**TASK DESCRIPTION**
Take the part of the rows below that opens with the line containing "For every named target in this 1144×1712" and closes with the line containing "poll(2) (175, 1050)", both lines included. Put that part alone into a JSON list of strings with one string per line, leaving out any blank lines.

**PROVIDED MATERIAL**
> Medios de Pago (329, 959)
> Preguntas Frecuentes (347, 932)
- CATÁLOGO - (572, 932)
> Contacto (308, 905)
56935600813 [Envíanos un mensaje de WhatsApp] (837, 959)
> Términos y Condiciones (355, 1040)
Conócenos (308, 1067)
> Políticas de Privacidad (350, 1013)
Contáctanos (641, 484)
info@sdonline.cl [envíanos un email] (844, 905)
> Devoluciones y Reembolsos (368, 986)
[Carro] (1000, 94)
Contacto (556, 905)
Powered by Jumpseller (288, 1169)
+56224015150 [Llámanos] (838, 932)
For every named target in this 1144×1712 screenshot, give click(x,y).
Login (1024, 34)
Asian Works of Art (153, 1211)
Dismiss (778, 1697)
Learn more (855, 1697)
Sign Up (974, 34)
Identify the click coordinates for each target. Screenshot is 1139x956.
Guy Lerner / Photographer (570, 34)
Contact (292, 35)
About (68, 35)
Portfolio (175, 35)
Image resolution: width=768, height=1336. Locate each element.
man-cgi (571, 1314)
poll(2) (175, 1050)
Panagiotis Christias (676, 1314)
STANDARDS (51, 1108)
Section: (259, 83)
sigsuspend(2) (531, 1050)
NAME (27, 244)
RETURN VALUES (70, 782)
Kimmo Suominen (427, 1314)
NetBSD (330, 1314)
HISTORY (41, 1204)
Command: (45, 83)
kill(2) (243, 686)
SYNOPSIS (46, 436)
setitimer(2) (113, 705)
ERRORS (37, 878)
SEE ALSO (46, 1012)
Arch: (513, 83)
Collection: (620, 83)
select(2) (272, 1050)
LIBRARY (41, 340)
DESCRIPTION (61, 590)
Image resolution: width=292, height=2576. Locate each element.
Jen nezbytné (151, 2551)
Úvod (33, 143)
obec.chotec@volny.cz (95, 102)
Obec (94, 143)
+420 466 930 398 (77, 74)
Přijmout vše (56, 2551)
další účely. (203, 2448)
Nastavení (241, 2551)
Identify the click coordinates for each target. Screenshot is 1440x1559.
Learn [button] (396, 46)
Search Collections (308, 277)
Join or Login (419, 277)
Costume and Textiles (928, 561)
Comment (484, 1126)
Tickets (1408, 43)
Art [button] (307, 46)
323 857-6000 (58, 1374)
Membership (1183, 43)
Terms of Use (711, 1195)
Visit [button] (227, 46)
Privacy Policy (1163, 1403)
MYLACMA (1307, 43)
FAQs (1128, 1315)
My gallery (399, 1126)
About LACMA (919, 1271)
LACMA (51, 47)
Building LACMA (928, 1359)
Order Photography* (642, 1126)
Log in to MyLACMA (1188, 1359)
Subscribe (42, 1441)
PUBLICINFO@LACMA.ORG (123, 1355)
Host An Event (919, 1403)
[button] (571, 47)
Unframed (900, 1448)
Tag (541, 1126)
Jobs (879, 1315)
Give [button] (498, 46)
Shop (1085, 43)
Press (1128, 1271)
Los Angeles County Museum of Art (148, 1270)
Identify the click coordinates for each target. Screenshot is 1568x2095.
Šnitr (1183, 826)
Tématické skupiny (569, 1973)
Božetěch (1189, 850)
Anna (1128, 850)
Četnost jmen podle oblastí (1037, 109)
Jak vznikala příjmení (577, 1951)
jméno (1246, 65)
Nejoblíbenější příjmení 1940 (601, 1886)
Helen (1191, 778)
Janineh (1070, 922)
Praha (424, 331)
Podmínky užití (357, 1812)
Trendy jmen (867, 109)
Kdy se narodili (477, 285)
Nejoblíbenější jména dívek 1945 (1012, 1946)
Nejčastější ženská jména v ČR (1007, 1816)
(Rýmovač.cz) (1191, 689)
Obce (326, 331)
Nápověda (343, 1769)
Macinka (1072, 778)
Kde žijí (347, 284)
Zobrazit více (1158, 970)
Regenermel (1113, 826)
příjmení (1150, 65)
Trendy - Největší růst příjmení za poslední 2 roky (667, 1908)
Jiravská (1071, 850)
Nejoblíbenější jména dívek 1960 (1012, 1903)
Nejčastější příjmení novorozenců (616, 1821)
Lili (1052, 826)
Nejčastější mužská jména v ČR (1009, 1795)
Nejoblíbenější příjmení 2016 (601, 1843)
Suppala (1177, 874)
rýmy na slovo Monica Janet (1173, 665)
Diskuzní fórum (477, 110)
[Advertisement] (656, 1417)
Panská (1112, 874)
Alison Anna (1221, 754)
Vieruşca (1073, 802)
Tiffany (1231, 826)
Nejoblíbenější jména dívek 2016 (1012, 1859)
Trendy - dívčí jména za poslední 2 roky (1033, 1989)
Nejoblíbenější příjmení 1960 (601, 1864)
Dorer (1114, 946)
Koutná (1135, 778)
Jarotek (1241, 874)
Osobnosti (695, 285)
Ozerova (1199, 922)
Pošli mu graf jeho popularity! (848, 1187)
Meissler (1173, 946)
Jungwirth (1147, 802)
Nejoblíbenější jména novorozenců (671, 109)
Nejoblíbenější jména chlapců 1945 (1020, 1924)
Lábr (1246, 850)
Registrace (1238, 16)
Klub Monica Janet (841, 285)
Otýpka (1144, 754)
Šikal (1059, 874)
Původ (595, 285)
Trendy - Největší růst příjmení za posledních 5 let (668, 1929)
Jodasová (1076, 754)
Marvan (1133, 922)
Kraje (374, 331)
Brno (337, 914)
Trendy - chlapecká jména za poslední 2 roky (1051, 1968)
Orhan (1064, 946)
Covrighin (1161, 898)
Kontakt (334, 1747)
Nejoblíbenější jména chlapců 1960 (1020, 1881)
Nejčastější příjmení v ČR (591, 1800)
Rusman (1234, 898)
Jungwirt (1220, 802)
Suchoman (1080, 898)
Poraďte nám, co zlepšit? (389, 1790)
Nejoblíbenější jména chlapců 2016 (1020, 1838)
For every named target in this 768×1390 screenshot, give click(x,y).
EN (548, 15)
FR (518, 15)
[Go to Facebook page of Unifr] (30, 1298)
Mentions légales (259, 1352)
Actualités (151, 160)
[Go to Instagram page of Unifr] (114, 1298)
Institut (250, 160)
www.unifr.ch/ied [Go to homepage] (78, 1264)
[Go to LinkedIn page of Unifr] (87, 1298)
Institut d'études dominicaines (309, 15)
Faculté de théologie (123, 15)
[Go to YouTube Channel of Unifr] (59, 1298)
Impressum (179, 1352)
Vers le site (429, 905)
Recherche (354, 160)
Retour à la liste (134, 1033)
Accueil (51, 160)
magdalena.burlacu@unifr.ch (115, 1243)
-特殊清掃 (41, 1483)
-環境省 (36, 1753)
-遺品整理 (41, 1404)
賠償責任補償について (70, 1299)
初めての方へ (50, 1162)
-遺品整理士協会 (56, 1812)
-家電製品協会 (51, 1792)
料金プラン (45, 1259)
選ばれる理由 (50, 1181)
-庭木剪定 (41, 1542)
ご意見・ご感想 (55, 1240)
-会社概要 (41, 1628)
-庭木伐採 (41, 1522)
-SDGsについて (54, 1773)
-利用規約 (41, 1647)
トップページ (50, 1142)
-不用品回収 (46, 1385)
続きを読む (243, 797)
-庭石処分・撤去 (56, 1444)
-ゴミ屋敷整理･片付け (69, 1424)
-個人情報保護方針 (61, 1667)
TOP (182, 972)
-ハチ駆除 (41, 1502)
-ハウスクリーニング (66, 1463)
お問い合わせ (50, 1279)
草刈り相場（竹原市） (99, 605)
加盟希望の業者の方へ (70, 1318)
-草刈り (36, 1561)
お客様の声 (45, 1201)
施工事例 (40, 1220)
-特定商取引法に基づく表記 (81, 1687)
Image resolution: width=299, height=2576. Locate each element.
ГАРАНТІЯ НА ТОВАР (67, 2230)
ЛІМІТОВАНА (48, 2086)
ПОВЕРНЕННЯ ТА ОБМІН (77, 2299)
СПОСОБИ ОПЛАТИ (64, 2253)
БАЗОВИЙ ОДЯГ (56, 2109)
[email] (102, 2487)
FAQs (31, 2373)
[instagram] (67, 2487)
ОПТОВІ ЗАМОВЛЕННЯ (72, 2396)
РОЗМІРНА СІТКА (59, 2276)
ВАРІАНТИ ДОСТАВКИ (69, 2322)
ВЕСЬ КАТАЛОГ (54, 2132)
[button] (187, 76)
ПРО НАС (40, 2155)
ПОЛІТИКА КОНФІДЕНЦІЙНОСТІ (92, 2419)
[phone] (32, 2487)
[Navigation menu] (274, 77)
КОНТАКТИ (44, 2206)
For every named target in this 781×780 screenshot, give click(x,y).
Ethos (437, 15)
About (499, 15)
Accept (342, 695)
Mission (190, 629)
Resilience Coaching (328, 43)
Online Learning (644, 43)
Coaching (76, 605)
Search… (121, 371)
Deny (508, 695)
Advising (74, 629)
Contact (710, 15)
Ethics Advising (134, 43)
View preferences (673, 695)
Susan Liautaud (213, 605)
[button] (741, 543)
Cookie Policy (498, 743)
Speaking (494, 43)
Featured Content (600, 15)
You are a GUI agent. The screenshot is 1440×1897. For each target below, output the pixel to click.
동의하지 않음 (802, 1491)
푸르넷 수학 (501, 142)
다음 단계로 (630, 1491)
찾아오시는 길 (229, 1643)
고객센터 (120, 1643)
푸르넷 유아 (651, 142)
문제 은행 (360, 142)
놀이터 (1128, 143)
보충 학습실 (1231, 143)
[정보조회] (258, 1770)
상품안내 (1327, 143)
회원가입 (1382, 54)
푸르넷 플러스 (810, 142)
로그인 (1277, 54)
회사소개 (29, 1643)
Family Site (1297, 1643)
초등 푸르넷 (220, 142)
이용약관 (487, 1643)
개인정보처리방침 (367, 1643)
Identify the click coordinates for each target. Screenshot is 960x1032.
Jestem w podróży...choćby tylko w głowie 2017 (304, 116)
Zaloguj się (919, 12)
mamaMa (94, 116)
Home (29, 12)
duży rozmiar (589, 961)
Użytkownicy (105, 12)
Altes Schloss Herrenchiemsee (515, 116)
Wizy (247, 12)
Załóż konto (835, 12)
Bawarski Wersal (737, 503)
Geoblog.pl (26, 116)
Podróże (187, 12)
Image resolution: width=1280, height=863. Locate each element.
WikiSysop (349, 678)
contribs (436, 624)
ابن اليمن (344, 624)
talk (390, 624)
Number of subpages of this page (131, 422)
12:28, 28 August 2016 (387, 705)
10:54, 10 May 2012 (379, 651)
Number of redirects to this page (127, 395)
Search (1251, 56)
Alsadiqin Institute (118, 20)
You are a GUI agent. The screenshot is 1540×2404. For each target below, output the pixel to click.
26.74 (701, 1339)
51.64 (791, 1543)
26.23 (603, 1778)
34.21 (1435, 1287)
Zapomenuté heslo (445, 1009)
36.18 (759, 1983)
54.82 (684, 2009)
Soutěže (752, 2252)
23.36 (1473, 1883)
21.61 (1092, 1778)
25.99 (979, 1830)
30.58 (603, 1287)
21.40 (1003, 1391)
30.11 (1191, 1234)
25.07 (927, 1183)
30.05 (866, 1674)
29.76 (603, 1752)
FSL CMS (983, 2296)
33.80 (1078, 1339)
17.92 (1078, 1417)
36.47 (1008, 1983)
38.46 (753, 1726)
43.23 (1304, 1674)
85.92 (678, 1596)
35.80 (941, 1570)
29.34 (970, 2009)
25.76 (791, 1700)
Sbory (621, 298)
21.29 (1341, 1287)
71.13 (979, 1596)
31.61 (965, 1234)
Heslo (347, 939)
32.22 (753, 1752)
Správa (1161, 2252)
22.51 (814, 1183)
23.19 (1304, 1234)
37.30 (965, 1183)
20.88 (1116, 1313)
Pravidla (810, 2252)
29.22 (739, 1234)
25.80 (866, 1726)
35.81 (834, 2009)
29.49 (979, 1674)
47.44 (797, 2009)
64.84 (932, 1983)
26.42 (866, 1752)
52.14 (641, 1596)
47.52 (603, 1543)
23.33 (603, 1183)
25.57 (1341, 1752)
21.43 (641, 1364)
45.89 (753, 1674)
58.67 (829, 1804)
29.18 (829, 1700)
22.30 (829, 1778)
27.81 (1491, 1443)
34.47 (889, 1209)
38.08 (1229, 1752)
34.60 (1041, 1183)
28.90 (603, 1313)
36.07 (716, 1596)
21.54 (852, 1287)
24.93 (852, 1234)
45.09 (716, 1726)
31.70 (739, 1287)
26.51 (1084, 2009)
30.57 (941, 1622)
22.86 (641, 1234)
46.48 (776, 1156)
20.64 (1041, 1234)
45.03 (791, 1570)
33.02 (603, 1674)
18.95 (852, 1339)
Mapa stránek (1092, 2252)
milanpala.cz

**RESULT OF THIS TASK**
[
  "For every named target in this 1144×1712 screenshot, give click(x,y).",
  "Login (1024, 34)",
  "Asian Works of Art (153, 1211)",
  "Dismiss (778, 1697)",
  "Learn more (855, 1697)",
  "Sign Up (974, 34)",
  "Identify the click coordinates for each target. Screenshot is 1139x956.",
  "Guy Lerner / Photographer (570, 34)",
  "Contact (292, 35)",
  "About (68, 35)",
  "Portfolio (175, 35)",
  "Image resolution: width=768, height=1336. Locate each element.",
  "man-cgi (571, 1314)",
  "poll(2) (175, 1050)"
]